No noticiário, o luto de familiares e sobreviventes comoveu a cidade. Mas o episódio também marcou a vida de quem atuou para ajudar as vítimas ou esclarecer o caso.

Patrulheiro da Gama (Guarda Municipal de Americana), Antonio Saladine, de 52 anos, ainda fala da tragédia do dia 8 de setembro de 2010 como se tivesse sido ontem. O horário, o número de pessoas resgatadas e as cenas daquela noite continuam na memória, mesmo após dez anos.

Ele foi um dos primeiros agentes a chegar ao local onde houve a colisão entre o trem e o ônibus, no cruzamento da Rua Carioba. Do ônibus, segundo Saladine, só sobrou o prefixo com o número da linha: 141. Todo o resto estava destruído.

“Chegando ao local, só dava para ver o prefixo do ônibus entre os trens e pessoas gritando, pedindo por socorro, para socorrê-las”, lembra.

Ele contou que, além dos guardas e do Corpo de Bombeiros, o acidente também atraiu ambulâncias de diferentes hospitais, como Unimed, São Lucas e o Hospital Municipal Waldemar Tebaldi.

“É uma coisa terrível, uma coisa que eu não quero nunca mais ver na minha vida. Até hoje passo lá e lembro de tudo que aconteceu. Uma
tragédia mesmo”.

Edvaldo Messias Barros, que na época era o perito-chefe do Instituto de Criminalística de Americana, até hoje, costuma abordar o assunto com colegas de profissão. Ele afirmou ter se surpreendido com a dimensão da tragédia.

“Às vezes, converso sobre o assunto, embora mais restrito, com os colegas de profissão, os novatos e aqueles que têm curiosidade em saber”, diz o profissional de 62 anos, que hoje não atua mais com perícia oficial.

Condenação

Condenado pelas mortes, o motorista Alonso de Carvalho nunca chegou a ser preso.
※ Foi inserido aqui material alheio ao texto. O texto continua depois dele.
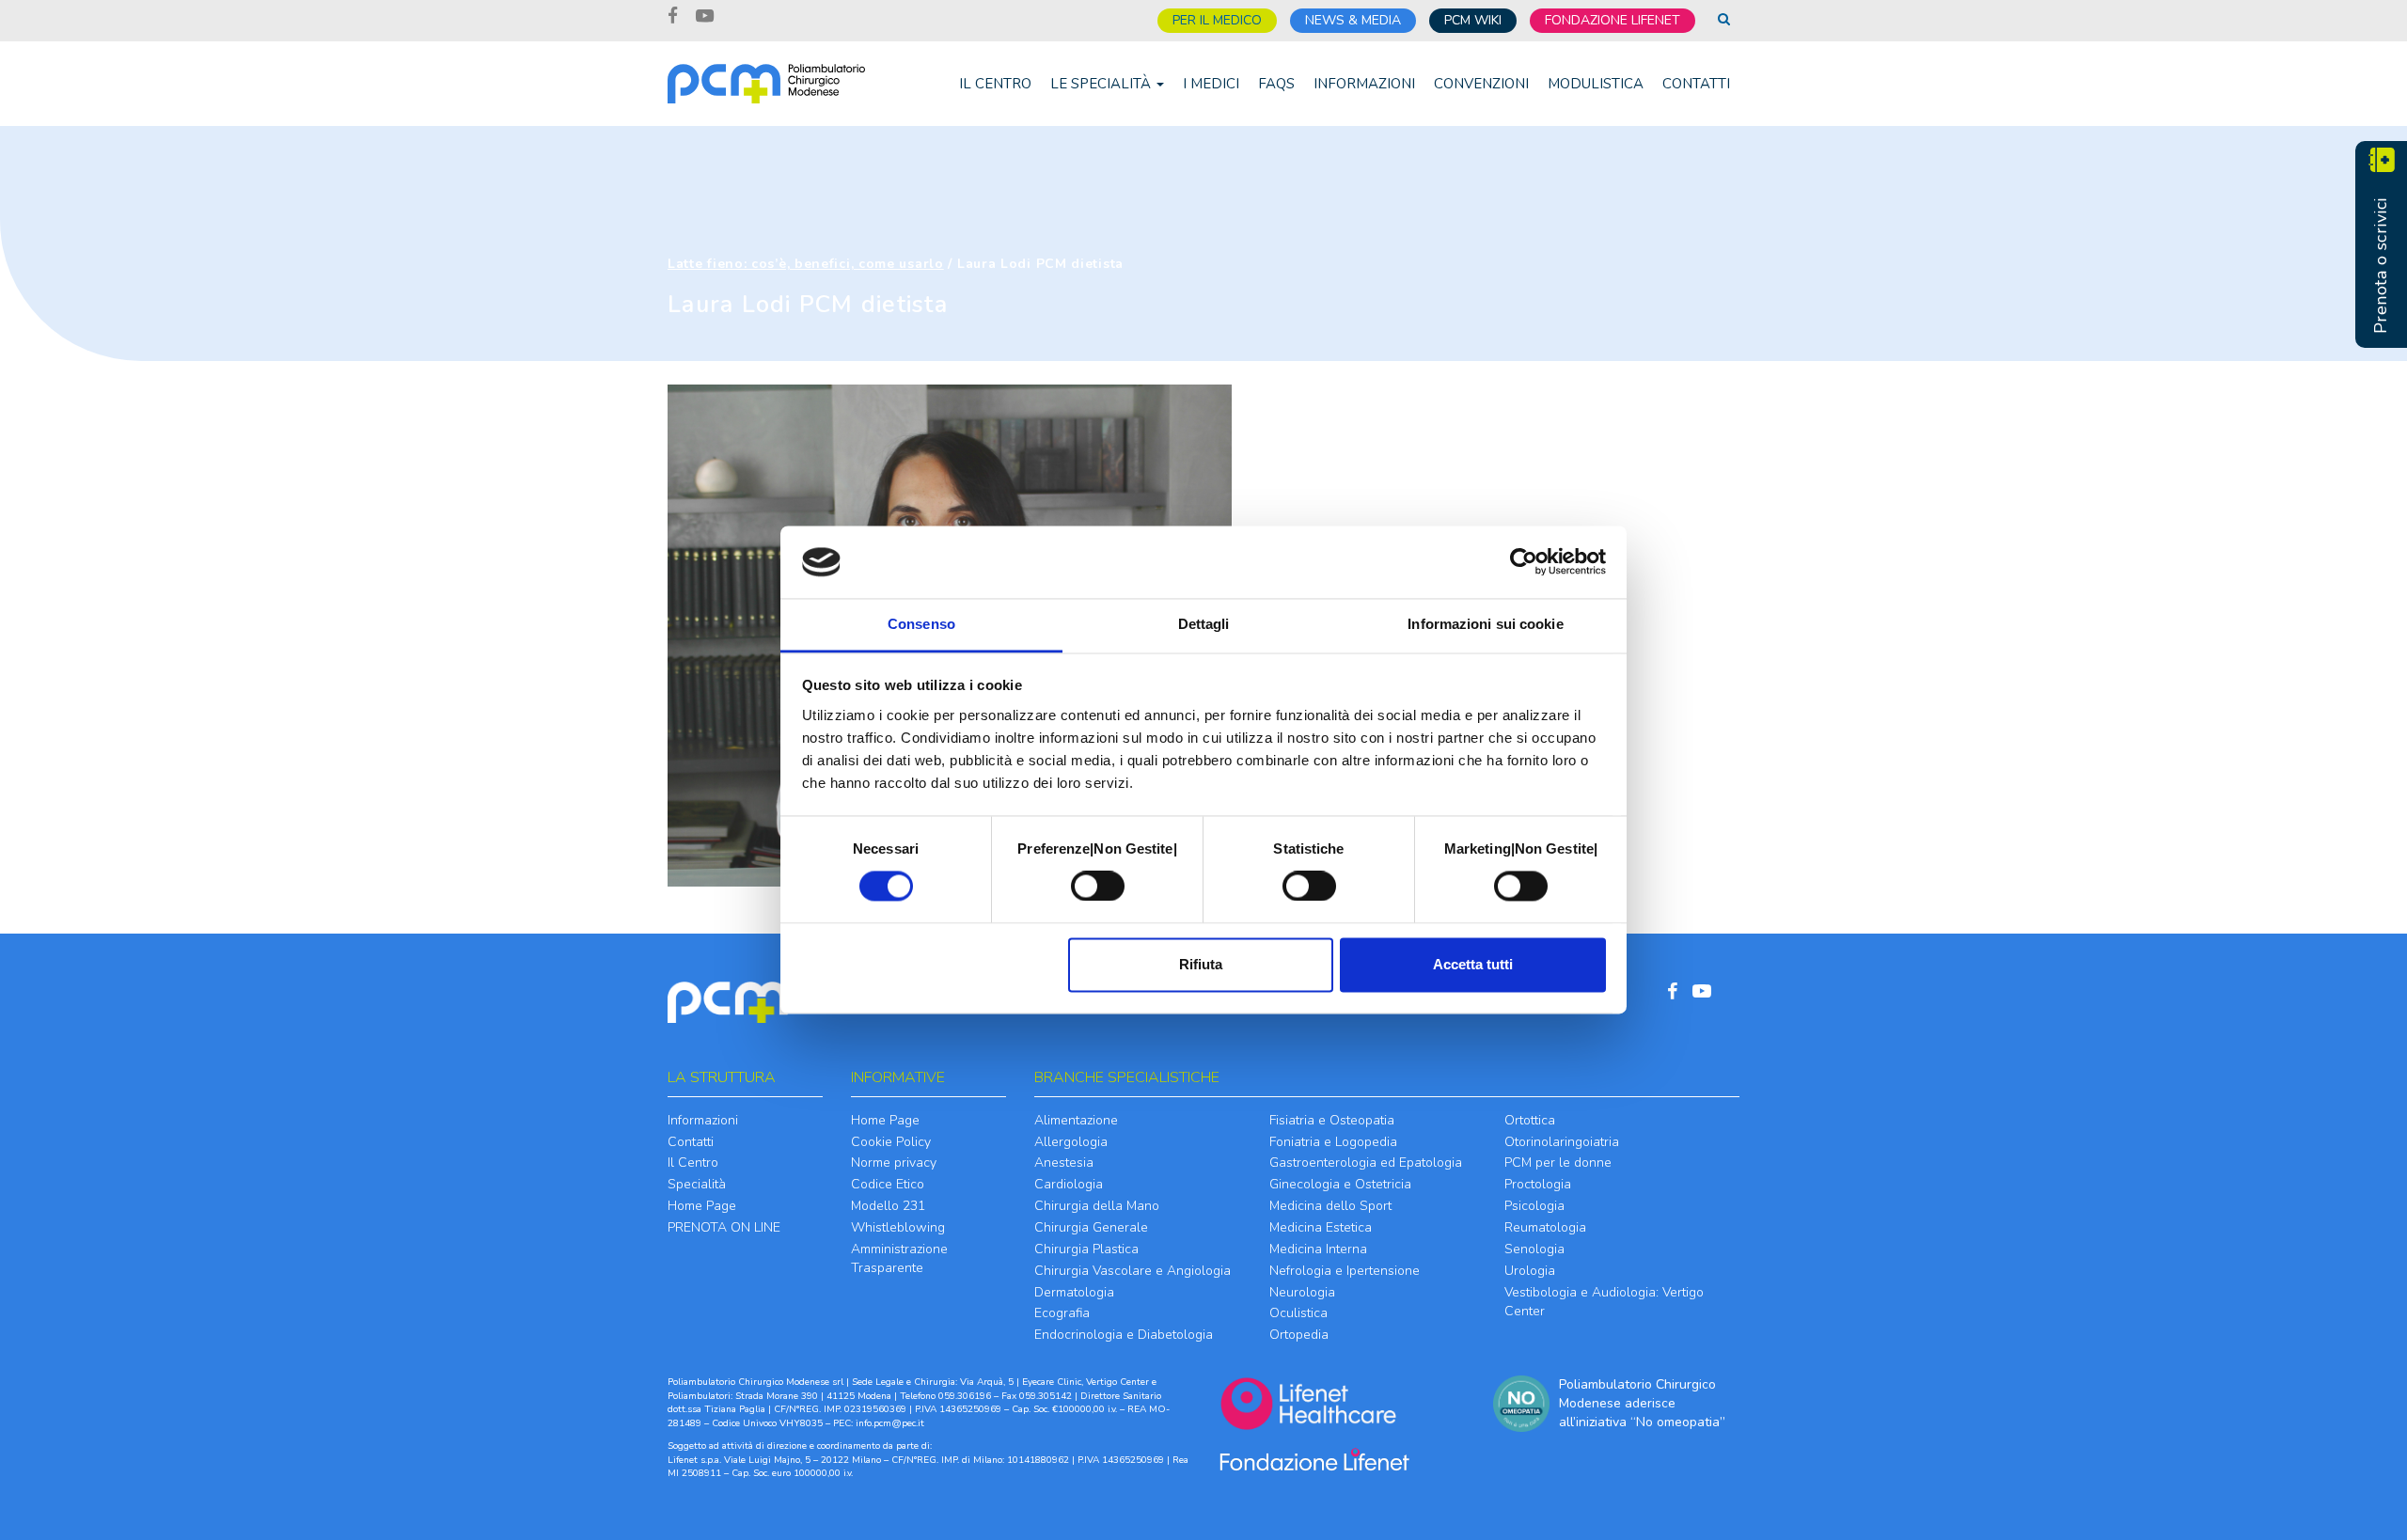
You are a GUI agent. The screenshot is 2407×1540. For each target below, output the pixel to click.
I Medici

A pena de quatro anos e seis meses por dez homicídios culposos (sem intenção) e 18 lesões corporais, definida em 2014, foi convertida em prestação de serviços à comunidade.

Na Justiça, praticamente todas as famílias de vítimas ou sobreviventes que entraram com ações de indenização tiveram o direito reconhecido, mas ainda aguardam o pagamento.